Loyola sophomore Taylor Tumulty shared the sentiment with Lipford and said she remembers the moment she found out she was performing over winter break.

“I remember getting the email and telling my parents, and all of us being so excited,” she said. “It was definitely a jump up and down with joy moment.”

Tumulty said that while the music was relatively easy, there were a few sections with fast Italian that proved to be a little tricky. Dr. Frazier arranged a few rehearsals so they could practice together.

Lipford said that the rehearsal before the performance was also really motivating because they got to work with conductors from the Louisiana Philharmonic Orchestra who had such a keen eye for detail.

“It wasn’t until halfway through the rehearsal before we saw Bocelli,” Lipford said. “Then, when he came on stage, I didn’t fully realize what was happening and didn’t prepare myself for that.”

Lipford said that they had never performed in such a large venue before and that it was crazy enough just to see it empty when they were rehearsing, so seeing all of the people in there at the end of each of Bocelli’s songs when the lights were turned back on was surreal.

“He was just so natural. He’s done this for so long it’s like second nature to him at this point,” Lipford said. “It was very inspiring to see just how comfortable he was.”

Lipford also said it was very inspiring to hear the other singers Bocelli brought on stage with him.

“He brought a soprano on stage, which he called one of the greatest sopranos in the world, and she was just amazing. I mean, just her control, and her tone. She was like a princess,” Lipford said.

The performance proved unforgettable, according to Tumulty, especially since they got to perform four encores with Bocelli.

“The performance was absolutely amazing. I’ll never forget what it felt like to step on a nearly sold-out stage at the Smoothie King Center and hear the audience cheering,” she said. “Just being able to simply share the stage with someone as legendary as Andrea Bocelli was definitely a once-in-a-lifetime opportunity.”

The chorale took the stage again Thursday, March 2, as part of the Louisiana Philharmonic Orchestra’s regular season, performing the choral parts of Haydn’s “Die Jahreszeiten,” or “The Seasons” at the Orpheum Theater.

“This is a work for orchestra, choir, and soloists.
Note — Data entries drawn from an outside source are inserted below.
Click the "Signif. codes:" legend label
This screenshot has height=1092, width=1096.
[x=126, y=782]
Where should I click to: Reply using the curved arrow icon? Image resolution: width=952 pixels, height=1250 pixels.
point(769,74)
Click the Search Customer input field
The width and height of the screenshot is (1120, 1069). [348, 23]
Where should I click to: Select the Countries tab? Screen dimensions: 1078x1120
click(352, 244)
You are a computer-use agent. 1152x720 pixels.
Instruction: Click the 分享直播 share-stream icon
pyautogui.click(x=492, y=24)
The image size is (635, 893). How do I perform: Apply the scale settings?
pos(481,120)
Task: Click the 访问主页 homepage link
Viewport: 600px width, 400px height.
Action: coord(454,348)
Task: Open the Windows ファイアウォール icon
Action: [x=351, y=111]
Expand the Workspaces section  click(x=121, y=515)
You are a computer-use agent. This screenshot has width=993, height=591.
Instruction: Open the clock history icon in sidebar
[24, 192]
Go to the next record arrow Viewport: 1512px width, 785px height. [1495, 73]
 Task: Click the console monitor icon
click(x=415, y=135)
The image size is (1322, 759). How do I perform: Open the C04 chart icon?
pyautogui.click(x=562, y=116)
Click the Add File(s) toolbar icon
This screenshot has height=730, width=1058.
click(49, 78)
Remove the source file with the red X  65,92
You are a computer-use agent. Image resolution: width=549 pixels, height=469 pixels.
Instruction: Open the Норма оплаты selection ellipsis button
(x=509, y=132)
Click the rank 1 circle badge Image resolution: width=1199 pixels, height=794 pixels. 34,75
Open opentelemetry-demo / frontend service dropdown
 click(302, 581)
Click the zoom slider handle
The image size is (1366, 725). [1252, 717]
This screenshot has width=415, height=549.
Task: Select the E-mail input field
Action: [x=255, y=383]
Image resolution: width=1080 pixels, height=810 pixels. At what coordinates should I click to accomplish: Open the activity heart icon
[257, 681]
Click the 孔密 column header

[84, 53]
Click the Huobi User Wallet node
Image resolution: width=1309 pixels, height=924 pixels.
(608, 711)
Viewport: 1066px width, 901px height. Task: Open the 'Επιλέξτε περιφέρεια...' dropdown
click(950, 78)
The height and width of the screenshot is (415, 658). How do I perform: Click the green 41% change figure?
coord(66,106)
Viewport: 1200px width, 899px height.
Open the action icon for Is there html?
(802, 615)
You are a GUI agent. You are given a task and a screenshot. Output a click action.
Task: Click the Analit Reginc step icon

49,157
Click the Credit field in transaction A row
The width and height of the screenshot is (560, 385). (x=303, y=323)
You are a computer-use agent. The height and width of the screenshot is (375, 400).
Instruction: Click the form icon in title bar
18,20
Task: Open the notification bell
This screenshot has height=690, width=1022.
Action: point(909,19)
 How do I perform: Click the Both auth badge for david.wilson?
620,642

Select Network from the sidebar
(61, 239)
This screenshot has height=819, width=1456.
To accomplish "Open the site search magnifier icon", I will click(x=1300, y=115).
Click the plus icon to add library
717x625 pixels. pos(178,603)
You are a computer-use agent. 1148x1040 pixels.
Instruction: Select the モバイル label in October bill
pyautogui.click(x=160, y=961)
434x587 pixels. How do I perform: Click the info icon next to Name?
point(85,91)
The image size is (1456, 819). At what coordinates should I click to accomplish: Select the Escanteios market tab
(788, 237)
We’ve been working on this since we got back from Christmas break,” Frazier said. “It’s a lot more complicated and difficult than our previous engagements.”

Tumulty agreed that it has been difficult because the components are all in German, but she said she is looking forward to the reward.

“We’ve all been working extremely hard on it for the past couple of months. It’s going to be beautiful and I can’t wait for all of the hard work to pay off,” she said.

Alessandra Carvallo contributed to this story.